The only way to have six pack abs is to have a low body fat percentage. That’s it, get that low and poof you have sexy abs. That being said, low body fat is not healthy for many people. You need to find a level you are comfortable with that lets you look the way you want, but in the end bulging veins and well defined abs does not mean you’re healthy. It can very well be that having a low body fat percentage can be detrimental to your health.

Consult a doctor

Don’t take what I say as anything other than a guy who has tried a bunch of stuff, and is pretty comfortable with his health and fitness levels. If something isn’t right I talk to my doctor. If I’m going to try something like fasting I talk to my doctor. Never rush into things, but don’t let yourself delay forever because “Well, he said I should talk to my doctor”

You will look silly, accept it

You will flop, you will feel weak compared to many people at the gym. You will struggle to maintain form, and you will likely have to pause more than you want to. All of that is ok, its fine, its mandatory, you have to build up your body and strength, its perfectly fine to start with light weights and slow cardio. Its ok to not know how to do this stuff. BUT. And I very seriously mean this, do not EVER allow yourself to stay at any level for more than 2 weeks. Improving health means constant change, you should increase weights and cardio intensity, until you are in a maintenance regimen.

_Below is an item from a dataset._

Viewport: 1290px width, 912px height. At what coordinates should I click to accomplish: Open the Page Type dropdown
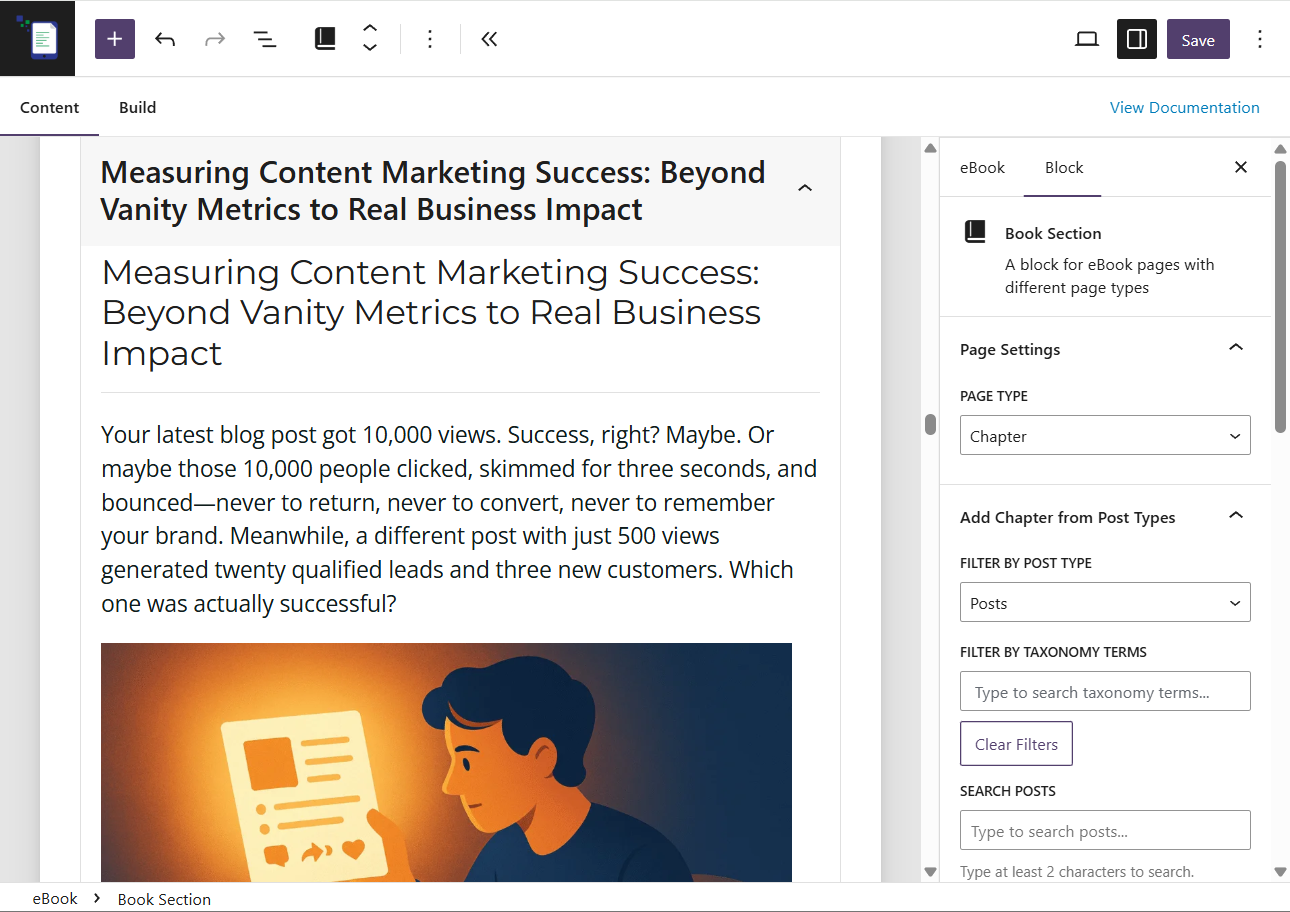click(x=1104, y=436)
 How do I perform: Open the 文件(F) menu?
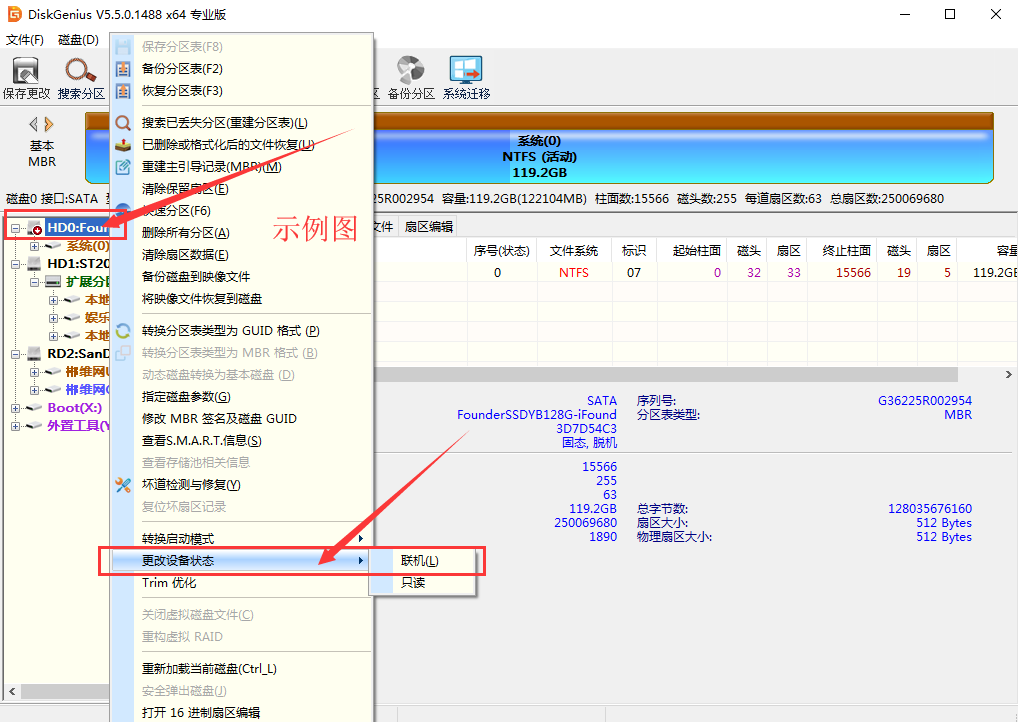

Don’t be a hero, but let yourself become one, if you want

Finally, you don’t have to be a hero, and eat perfectly, or exercise everyday, you don’t have to give up everything you love in life. But as you continue to improve your fitness, its ok to let go of some less healthy habits. Its ok, to be at a family dinner and ask for a more healthy option. Its ok to want to go running or lift weights when on vacation.

I hope that I don’t stick my foot in my mouth too much in this series of entries. It’s like I said, I’ve been up and down in weight and I’ve tried a variety of food plans while on this journey. While what I share may not work for you, I hope it will help you question what you are doing and what other suggestions you’ve read and I hope it helps you find a solution that works for you.